Exercise objective: A word-for-word transcript of the closing lines is required: from the one with "Task: Go to page 2 of table" through the final line of the data.

+-------+

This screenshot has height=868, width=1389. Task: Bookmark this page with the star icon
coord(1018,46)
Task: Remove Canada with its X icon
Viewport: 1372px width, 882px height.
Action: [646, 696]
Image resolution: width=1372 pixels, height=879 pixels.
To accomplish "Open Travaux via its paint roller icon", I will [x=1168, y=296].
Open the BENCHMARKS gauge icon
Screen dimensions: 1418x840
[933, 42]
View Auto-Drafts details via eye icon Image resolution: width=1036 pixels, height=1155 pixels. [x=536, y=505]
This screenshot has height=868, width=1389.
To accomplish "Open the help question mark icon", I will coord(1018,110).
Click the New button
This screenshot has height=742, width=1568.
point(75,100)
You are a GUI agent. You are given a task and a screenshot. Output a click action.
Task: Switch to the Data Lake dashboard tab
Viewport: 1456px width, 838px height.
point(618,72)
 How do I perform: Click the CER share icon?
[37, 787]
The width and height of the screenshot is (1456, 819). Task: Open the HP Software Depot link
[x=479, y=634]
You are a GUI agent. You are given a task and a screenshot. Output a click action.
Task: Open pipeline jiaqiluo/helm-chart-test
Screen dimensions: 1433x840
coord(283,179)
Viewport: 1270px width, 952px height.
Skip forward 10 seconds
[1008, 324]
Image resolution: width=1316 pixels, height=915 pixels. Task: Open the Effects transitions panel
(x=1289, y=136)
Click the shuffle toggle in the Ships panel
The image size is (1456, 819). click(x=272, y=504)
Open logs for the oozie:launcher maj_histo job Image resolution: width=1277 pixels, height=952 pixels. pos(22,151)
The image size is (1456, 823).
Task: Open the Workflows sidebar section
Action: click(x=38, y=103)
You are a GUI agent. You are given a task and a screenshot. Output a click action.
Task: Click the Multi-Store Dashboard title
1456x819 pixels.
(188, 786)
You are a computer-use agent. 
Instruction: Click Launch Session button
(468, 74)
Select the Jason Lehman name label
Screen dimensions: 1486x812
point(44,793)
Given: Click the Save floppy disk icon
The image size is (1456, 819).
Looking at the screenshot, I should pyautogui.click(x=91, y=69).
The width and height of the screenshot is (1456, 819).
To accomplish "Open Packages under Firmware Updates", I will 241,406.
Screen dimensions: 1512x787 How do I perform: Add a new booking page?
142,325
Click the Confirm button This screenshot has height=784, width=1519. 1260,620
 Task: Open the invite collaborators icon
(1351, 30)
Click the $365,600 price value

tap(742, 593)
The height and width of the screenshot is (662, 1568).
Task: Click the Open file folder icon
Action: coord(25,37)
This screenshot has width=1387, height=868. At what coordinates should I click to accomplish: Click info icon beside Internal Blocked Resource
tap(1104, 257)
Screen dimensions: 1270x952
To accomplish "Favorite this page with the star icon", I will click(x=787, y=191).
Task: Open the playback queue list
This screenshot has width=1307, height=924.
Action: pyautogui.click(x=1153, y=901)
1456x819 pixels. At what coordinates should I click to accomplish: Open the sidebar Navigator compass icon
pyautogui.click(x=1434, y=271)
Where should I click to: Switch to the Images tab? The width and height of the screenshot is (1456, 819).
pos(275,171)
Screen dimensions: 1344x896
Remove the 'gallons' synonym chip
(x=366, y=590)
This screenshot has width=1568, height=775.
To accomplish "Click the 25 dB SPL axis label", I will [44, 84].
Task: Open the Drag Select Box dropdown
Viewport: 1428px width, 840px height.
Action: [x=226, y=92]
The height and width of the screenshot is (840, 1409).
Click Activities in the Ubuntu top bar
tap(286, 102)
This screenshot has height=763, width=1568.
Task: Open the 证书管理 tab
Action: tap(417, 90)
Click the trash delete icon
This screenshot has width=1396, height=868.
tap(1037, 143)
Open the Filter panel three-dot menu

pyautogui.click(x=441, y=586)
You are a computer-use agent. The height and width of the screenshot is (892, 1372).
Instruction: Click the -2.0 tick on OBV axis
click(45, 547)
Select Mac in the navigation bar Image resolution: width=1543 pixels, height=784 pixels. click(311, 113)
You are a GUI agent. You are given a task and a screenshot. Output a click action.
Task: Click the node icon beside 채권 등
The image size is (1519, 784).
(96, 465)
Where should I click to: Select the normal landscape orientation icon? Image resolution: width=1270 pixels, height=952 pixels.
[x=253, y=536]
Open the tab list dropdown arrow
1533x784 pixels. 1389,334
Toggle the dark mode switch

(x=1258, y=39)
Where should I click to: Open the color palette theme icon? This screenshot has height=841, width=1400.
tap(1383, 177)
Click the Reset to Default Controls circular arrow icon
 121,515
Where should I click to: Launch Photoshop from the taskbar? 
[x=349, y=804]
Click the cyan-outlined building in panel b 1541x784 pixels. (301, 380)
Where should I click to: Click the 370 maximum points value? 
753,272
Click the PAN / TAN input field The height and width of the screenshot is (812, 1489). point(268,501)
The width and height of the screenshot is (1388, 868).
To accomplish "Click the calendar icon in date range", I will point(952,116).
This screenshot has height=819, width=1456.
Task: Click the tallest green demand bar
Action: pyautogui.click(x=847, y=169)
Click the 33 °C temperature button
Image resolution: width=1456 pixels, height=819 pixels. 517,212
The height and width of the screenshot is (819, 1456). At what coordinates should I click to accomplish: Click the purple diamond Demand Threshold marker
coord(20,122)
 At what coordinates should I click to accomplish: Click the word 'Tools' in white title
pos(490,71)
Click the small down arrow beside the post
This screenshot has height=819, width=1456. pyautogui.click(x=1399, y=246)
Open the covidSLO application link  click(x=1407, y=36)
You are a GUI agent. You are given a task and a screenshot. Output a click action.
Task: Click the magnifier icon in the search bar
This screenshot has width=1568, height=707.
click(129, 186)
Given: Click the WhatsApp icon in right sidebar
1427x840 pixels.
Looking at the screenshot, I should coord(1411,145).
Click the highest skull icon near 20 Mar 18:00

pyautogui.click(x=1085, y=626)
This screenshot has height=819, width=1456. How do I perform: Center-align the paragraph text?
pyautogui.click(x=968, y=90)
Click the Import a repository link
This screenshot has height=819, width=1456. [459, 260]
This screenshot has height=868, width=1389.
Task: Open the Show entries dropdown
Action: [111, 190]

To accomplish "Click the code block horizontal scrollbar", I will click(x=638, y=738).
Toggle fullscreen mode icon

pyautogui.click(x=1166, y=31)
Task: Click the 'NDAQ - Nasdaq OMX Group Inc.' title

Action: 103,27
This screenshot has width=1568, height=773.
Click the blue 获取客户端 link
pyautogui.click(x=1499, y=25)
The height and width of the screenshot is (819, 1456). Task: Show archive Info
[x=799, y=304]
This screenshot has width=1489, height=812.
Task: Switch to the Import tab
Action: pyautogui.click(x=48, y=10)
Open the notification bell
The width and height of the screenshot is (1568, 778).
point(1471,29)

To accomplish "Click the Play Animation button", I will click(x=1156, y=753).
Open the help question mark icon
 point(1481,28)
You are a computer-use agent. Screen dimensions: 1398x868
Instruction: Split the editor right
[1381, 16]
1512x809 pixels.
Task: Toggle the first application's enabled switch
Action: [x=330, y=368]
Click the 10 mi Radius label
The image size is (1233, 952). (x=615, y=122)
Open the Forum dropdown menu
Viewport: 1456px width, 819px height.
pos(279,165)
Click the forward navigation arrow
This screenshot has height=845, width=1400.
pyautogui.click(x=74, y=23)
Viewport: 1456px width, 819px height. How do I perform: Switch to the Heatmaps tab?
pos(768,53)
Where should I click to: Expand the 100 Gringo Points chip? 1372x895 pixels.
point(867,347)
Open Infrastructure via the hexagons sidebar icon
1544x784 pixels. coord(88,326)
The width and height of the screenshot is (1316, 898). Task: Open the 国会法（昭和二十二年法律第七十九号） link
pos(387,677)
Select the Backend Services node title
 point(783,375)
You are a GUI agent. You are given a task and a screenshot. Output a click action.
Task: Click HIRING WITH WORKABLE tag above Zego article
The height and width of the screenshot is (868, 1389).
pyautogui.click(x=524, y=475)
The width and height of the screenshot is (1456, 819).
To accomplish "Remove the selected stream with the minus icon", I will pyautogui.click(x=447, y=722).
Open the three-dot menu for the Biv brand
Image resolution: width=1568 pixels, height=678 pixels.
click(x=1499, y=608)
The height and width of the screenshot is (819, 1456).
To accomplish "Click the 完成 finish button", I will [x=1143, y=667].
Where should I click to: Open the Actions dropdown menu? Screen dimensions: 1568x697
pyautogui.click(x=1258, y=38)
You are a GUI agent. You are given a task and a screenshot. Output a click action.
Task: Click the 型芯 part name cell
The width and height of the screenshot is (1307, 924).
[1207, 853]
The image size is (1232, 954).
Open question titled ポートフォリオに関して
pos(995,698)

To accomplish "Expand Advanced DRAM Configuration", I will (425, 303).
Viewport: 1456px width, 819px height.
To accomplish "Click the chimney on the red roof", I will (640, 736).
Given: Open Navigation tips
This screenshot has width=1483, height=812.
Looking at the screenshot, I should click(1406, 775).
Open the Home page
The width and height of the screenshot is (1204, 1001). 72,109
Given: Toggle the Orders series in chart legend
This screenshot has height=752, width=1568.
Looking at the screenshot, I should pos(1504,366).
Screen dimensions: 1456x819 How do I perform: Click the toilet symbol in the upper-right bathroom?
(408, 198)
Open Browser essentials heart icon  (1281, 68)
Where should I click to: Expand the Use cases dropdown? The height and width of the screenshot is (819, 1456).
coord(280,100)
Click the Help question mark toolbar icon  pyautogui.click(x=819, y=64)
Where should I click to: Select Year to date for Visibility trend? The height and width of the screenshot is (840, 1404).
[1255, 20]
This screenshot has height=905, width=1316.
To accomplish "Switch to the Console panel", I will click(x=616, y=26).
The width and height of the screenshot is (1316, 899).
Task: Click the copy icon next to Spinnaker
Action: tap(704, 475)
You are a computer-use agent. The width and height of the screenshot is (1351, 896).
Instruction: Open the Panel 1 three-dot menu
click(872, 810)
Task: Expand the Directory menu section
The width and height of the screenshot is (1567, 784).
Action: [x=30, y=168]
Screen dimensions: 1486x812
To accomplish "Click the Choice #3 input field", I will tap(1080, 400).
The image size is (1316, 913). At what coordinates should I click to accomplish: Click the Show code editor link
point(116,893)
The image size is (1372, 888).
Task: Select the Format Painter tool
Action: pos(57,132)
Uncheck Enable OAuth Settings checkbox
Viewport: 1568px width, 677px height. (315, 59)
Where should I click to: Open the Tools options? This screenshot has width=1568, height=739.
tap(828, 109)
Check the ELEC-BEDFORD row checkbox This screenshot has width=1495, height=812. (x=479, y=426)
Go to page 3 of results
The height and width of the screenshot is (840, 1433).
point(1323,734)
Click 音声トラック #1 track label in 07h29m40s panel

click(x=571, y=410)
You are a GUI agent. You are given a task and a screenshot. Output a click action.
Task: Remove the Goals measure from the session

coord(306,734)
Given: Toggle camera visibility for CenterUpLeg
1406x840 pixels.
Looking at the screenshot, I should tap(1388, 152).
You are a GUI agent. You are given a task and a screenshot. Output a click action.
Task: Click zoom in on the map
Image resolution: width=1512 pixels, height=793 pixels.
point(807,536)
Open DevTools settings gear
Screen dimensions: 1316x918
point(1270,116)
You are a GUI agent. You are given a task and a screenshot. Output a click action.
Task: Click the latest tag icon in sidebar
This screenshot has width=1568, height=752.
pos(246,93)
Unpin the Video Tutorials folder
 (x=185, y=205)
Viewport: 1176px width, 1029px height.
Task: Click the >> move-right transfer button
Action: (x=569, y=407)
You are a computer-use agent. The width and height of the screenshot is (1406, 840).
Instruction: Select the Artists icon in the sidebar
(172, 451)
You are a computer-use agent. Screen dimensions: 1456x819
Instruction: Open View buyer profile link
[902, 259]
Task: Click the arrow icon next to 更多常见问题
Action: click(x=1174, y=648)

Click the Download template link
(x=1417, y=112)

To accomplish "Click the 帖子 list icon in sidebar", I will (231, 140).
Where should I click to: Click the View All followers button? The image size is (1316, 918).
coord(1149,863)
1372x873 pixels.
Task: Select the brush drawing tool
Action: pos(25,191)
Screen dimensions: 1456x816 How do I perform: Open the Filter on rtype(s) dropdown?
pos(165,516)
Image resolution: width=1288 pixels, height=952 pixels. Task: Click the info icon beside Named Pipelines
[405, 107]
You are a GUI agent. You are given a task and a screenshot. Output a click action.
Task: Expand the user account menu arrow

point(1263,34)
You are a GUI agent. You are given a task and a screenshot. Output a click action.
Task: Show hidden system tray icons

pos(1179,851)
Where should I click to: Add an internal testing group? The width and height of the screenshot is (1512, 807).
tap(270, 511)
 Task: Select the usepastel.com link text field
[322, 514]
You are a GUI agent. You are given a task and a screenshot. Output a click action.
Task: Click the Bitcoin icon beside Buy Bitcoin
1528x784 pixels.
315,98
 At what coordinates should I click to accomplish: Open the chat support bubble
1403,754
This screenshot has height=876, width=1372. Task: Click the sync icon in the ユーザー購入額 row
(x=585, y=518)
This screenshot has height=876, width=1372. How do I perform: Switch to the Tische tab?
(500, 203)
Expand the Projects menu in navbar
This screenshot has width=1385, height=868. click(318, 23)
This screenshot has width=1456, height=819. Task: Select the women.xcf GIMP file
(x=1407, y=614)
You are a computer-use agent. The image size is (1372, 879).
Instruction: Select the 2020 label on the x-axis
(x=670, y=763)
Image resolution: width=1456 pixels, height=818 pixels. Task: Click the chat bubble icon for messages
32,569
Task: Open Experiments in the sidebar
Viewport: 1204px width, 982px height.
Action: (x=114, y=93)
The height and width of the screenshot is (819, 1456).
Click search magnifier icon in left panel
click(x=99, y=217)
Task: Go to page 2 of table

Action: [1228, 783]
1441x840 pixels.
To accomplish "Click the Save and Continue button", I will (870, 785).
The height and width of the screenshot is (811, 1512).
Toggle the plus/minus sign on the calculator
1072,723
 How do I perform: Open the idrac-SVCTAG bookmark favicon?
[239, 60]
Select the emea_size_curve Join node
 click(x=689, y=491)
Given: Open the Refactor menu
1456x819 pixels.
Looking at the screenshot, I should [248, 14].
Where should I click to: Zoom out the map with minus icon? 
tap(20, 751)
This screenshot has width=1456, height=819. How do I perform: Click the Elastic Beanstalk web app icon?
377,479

+-------+

Problem solution:
Task: Go to page 2 of table

Action: [1228, 783]
1441x840 pixels.
To accomplish "Click the Save and Continue button", I will (870, 785).
The height and width of the screenshot is (811, 1512).
Toggle the plus/minus sign on the calculator
1072,723
 How do I perform: Open the idrac-SVCTAG bookmark favicon?
[239, 60]
Select the emea_size_curve Join node
 click(x=689, y=491)
Given: Open the Refactor menu
1456x819 pixels.
Looking at the screenshot, I should [248, 14].
Where should I click to: Zoom out the map with minus icon? 
tap(20, 751)
This screenshot has width=1456, height=819. How do I perform: Click the Elastic Beanstalk web app icon?
377,479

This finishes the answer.